Il ne paraît pas satisfaisant que des textes qui ont fait l’objet d’une révision constitutionnelle depuis de nombreuses années – puisqu’elle remonte en l’occurrence à juillet 2008 et, pour ce qui est de l’article 68 de la Constitution, à février 2007 – ne soient pas entrés en vigueur et que les lois organiques sans lesquelles ils ne peuvent pas être appliqués ne soient toujours pas adoptées. Il est temps d’achever le cheminement de ces textes qui ont connu un trop long parcours puisqu’ils ont été déposés en décembre 2010 et ont été adoptés par votre assemblée en première lecture un an plus tard, le 21 décembre 2011.

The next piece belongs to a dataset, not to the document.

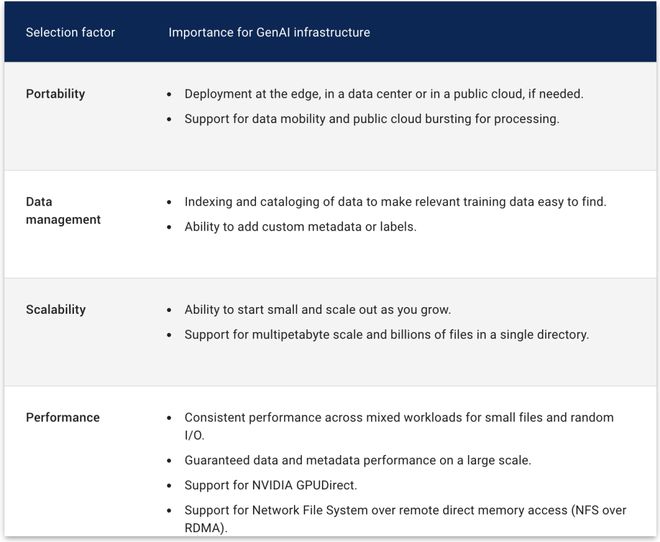The width and height of the screenshot is (660, 542).
Task: Click the "Selection factor" column header
Action: click(x=70, y=32)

Si les nouvelles dispositions de l’article 11 sont en elles-mêmes précises, elles prévoient toutefois qu’une loi organique détermine les conditions de présentation de la proposition de loi et celles dans lesquelles le Conseil constitutionnel assure le contrôle du respect des règles fixées par la Constitution. C’est sur ce dernier point que d’ultimes ajustements sont intervenus entre les chambres et le Gouvernement afin de s’assurer de la meilleure rédaction possible. Vous conviendrez, en effet, qu’il serait surprenant que le législateur puisse voir ses dispositions relatives au rôle du Conseil constitutionnel être censurées pour inconstitutionnalité.
Mon propos sera donc bref, car il ne me paraît plus nécessaire, à ce stade, de revenir sur les discussions et échanges intéressants que les chambres ont pu connaître sur la notion de référendum, longtemps associé au recours au plébiscite propre aux deux Empires, ou au sujet de la démocratie représentative. L’article 11 institue ce que l’on a laissé appeler à tort – le rapporteur l’a souligné – le référendum d’initiative populaire alors qu’il s’agit, en fait, même si le débat sur la sémantique peut se poursuivre, d’un référendum d’initiative partagée.

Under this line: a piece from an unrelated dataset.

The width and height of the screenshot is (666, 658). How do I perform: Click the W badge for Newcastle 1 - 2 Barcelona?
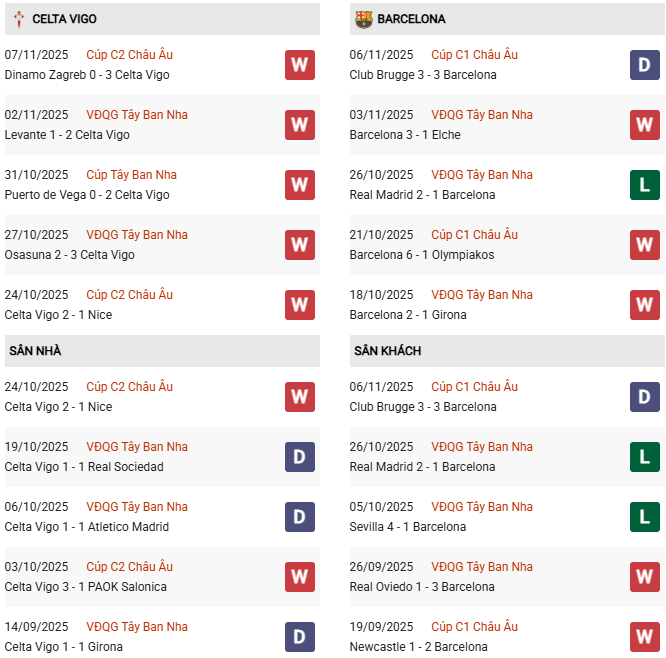coord(645,637)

Il n’existe aucune contradiction à vouloir revaloriser le rôle du Parlement et à achever l’entrée en vigueur de cette disposition afin de mieux associer les citoyens à la vie publique. C’était déjà, je veux le rappeler, le sens des travaux du Comité consultatif pour la révision de la Constitution, institué en décembre 1992 par François Mitterrand, qui fut le premier à proposer l’instauration d’un « référendum d’initiative minoritaire ». Il s’agissait de combiner « le voeu d’une minorité parlementaire et celle d’une minorité de pétitionnaires dont le cumul pouvait conduire à l’arbitrage de la nation elle-même ».
Le président Jean-Jacques Urvoas s’en souvient, j’en suis sûr : le texte, tel qu’il figure aujourd’hui à l’article 11, est issu d’un débat qui s’est déroulé à une heure tardive, dans la nuit du 22 au 23 mai 2008. Il résulte, on peut le dire, d’un compromis obtenu à partir d’amendements déposés par plusieurs groupes politiques qui visaient, alors, à créer un véritable référendum d’initiative populaire. C’était, du moins, le titre qu’on lui donnait.

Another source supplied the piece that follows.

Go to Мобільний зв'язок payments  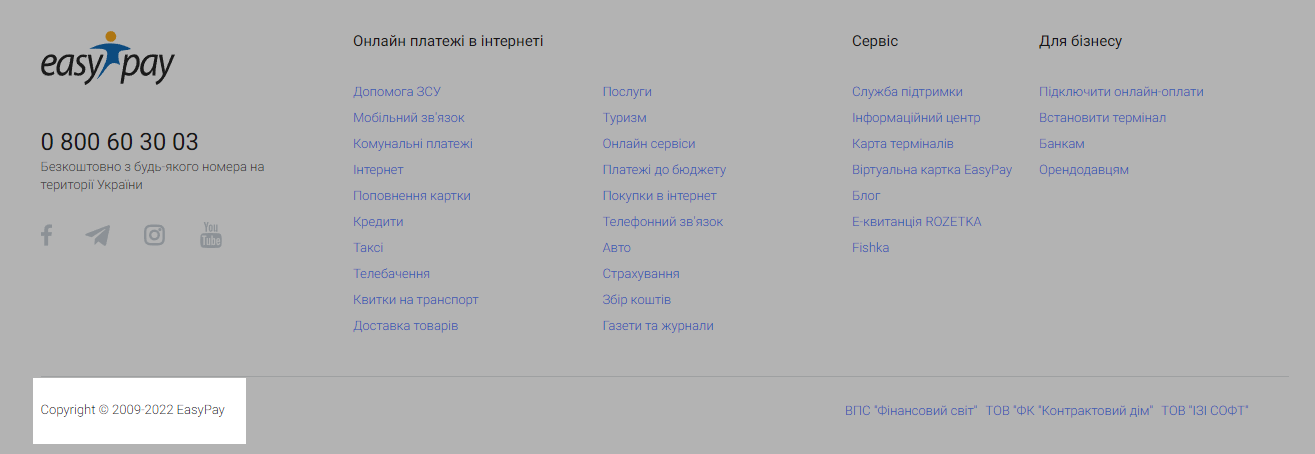[409, 117]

Vous êtes parvenus à des propositions convergentes, qui conservent les apports de l’Assemblée nationale et du Sénat et, surtout, respectent la lettre et l’esprit de la Constitution. M. le rapporteur vous a présenté dans le détail les avancées obtenues sur les questions de recueil des soutiens, sur les modalités de transmission de la proposition de loi entre les deux assemblées, sur la question de la consultation du Conseil d’État ou sur celle des délais impartis au Président de la République pour organiser le référendum.
Le Gouvernement a déposé un amendement destiné à sécuriser l’accord intervenu entre les deux assemblées. Je peux vous indiquer, même si celles-ci sont souveraines, qu’il l’a fait après avoir obtenu l’accord de leurs deux rapporteurs pour obtenir un vote conforme. Sous réserve de l’adoption de cet amendement, je le dis d’emblée, le Gouvernement approuvera le texte issu du travail de la CMP.
Nous serons ainsi au rendez-vous de ce que le Président de la République – après un autre Président, compte tenu de l’histoire de ce texte – a souhaité le 4 octobre dernier, lors de la célébration des cinquante-cinq ans de la Constitution, en nous demandant de bien vouloir achever la procédure parlementaire pour que l’article 11 entre enfin dans les faits au service de nos concitoyens.